§ Records for locating displayed items:
>>>

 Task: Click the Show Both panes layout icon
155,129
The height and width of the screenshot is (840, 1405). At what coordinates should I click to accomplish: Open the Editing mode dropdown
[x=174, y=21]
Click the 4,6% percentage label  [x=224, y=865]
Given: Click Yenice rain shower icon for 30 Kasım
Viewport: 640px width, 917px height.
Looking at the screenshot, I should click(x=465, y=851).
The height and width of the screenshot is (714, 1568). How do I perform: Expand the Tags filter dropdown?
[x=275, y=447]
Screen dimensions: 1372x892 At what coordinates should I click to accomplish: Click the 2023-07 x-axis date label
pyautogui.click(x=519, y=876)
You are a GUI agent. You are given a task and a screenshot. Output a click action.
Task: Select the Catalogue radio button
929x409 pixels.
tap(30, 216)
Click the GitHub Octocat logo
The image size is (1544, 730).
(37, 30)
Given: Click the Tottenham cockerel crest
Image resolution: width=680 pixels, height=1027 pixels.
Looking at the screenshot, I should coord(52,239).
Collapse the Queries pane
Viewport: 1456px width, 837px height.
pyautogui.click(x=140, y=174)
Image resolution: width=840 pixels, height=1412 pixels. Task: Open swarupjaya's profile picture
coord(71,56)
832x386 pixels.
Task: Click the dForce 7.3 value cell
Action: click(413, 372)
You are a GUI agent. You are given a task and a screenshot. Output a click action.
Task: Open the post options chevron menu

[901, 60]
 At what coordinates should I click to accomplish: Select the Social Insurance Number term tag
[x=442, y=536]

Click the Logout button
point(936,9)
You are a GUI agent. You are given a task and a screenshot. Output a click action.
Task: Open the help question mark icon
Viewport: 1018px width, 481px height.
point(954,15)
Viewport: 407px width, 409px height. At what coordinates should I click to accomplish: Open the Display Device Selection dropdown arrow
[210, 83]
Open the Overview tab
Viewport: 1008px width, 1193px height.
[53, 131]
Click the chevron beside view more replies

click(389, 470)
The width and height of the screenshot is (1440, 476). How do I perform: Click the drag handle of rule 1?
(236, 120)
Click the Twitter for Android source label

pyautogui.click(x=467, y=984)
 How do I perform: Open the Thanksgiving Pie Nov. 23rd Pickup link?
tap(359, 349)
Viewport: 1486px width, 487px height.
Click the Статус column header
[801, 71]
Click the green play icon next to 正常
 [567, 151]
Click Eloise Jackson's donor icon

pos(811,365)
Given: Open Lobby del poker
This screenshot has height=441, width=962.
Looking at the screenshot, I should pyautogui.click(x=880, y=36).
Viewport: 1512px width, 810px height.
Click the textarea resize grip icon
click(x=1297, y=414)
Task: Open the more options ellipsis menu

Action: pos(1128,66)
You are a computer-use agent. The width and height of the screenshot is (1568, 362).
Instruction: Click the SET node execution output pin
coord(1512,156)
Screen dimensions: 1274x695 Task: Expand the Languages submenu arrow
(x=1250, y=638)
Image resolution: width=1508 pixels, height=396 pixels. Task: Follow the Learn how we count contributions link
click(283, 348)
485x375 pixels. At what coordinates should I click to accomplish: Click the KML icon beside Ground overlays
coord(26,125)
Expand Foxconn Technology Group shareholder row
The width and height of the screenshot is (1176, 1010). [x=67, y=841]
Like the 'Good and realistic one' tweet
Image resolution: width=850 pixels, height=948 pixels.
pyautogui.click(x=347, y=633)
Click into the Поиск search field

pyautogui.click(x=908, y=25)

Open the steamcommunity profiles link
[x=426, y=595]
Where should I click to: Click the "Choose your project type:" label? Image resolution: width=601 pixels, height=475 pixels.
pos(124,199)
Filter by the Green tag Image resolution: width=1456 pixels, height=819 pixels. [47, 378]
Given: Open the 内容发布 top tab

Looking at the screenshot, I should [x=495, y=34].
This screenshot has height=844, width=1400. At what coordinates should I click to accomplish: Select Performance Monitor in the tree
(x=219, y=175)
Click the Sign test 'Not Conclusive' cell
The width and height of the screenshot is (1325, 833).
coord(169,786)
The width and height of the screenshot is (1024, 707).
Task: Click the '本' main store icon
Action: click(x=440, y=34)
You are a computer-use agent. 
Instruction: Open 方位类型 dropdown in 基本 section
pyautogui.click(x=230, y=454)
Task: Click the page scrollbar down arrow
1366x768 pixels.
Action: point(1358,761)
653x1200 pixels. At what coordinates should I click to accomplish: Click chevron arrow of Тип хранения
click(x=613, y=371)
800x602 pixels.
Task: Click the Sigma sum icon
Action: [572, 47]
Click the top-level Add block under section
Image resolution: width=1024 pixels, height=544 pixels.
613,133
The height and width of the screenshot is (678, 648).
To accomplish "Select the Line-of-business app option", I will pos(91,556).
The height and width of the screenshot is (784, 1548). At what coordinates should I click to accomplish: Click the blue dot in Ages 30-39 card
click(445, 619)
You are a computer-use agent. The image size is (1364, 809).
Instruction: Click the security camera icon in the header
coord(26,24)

<<<

§ Exercise requirements: In the records, swap every "At what coordinates should I click to accomplish" for "Where should I click to accomplish" and reproduce the lines with nothing else changed.

§ The reply:
 Task: Click the Show Both panes layout icon
155,129
The height and width of the screenshot is (840, 1405). Where should I click to accomplish: Open the Editing mode dropdown
[x=174, y=21]
Click the 4,6% percentage label  [x=224, y=865]
Given: Click Yenice rain shower icon for 30 Kasım
Viewport: 640px width, 917px height.
Looking at the screenshot, I should click(x=465, y=851).
The height and width of the screenshot is (714, 1568). How do I perform: Expand the Tags filter dropdown?
[x=275, y=447]
Screen dimensions: 1372x892 Where should I click to accomplish: Click the 2023-07 x-axis date label
pyautogui.click(x=519, y=876)
You are a GUI agent. You are given a task and a screenshot. Output a click action.
Task: Select the Catalogue radio button
929x409 pixels.
tap(30, 216)
Click the GitHub Octocat logo
The image size is (1544, 730).
(37, 30)
Given: Click the Tottenham cockerel crest
Image resolution: width=680 pixels, height=1027 pixels.
Looking at the screenshot, I should coord(52,239).
Collapse the Queries pane
Viewport: 1456px width, 837px height.
pyautogui.click(x=140, y=174)
Image resolution: width=840 pixels, height=1412 pixels. Task: Open swarupjaya's profile picture
coord(71,56)
832x386 pixels.
Task: Click the dForce 7.3 value cell
Action: click(413, 372)
You are a GUI agent. You are given a task and a screenshot. Output a click action.
Task: Open the post options chevron menu

[901, 60]
 Where should I click to accomplish: Select the Social Insurance Number term tag
[x=442, y=536]

Click the Logout button
point(936,9)
You are a GUI agent. You are given a task and a screenshot. Output a click action.
Task: Open the help question mark icon
Viewport: 1018px width, 481px height.
point(954,15)
Viewport: 407px width, 409px height. Where should I click to accomplish: Open the Display Device Selection dropdown arrow
[210, 83]
Open the Overview tab
Viewport: 1008px width, 1193px height.
[53, 131]
Click the chevron beside view more replies

click(389, 470)
The width and height of the screenshot is (1440, 476). How do I perform: Click the drag handle of rule 1?
(236, 120)
Click the Twitter for Android source label

pyautogui.click(x=467, y=984)
 How do I perform: Open the Thanksgiving Pie Nov. 23rd Pickup link?
tap(359, 349)
Viewport: 1486px width, 487px height.
Click the Статус column header
[801, 71]
Click the green play icon next to 正常
 [567, 151]
Click Eloise Jackson's donor icon

pos(811,365)
Given: Open Lobby del poker
This screenshot has height=441, width=962.
Looking at the screenshot, I should pyautogui.click(x=880, y=36).
Viewport: 1512px width, 810px height.
Click the textarea resize grip icon
click(x=1297, y=414)
Task: Open the more options ellipsis menu

Action: pos(1128,66)
You are a computer-use agent. The width and height of the screenshot is (1568, 362).
Instruction: Click the SET node execution output pin
coord(1512,156)
Screen dimensions: 1274x695 Task: Expand the Languages submenu arrow
(x=1250, y=638)
Image resolution: width=1508 pixels, height=396 pixels. Task: Follow the Learn how we count contributions link
click(283, 348)
485x375 pixels. Where should I click to accomplish: Click the KML icon beside Ground overlays
coord(26,125)
Expand Foxconn Technology Group shareholder row
The width and height of the screenshot is (1176, 1010). [x=67, y=841]
Like the 'Good and realistic one' tweet
Image resolution: width=850 pixels, height=948 pixels.
pyautogui.click(x=347, y=633)
Click into the Поиск search field

pyautogui.click(x=908, y=25)

Open the steamcommunity profiles link
[x=426, y=595]
Where should I click to: Click the "Choose your project type:" label? Image resolution: width=601 pixels, height=475 pixels.
pos(124,199)
Filter by the Green tag Image resolution: width=1456 pixels, height=819 pixels. [47, 378]
Given: Open the 内容发布 top tab

Looking at the screenshot, I should [x=495, y=34].
This screenshot has height=844, width=1400. Where should I click to accomplish: Select Performance Monitor in the tree
(x=219, y=175)
Click the Sign test 'Not Conclusive' cell
The width and height of the screenshot is (1325, 833).
coord(169,786)
The width and height of the screenshot is (1024, 707).
Task: Click the '本' main store icon
Action: click(x=440, y=34)
You are a computer-use agent. 
Instruction: Open 方位类型 dropdown in 基本 section
pyautogui.click(x=230, y=454)
Task: Click the page scrollbar down arrow
1366x768 pixels.
Action: point(1358,761)
653x1200 pixels. Where should I click to accomplish: Click chevron arrow of Тип хранения
click(x=613, y=371)
800x602 pixels.
Task: Click the Sigma sum icon
Action: [572, 47]
Click the top-level Add block under section
Image resolution: width=1024 pixels, height=544 pixels.
613,133
The height and width of the screenshot is (678, 648).
To accomplish "Select the Line-of-business app option", I will pos(91,556).
The height and width of the screenshot is (784, 1548). Where should I click to accomplish: Click the blue dot in Ages 30-39 card
click(445, 619)
You are a computer-use agent. The image size is (1364, 809).
Instruction: Click the security camera icon in the header
coord(26,24)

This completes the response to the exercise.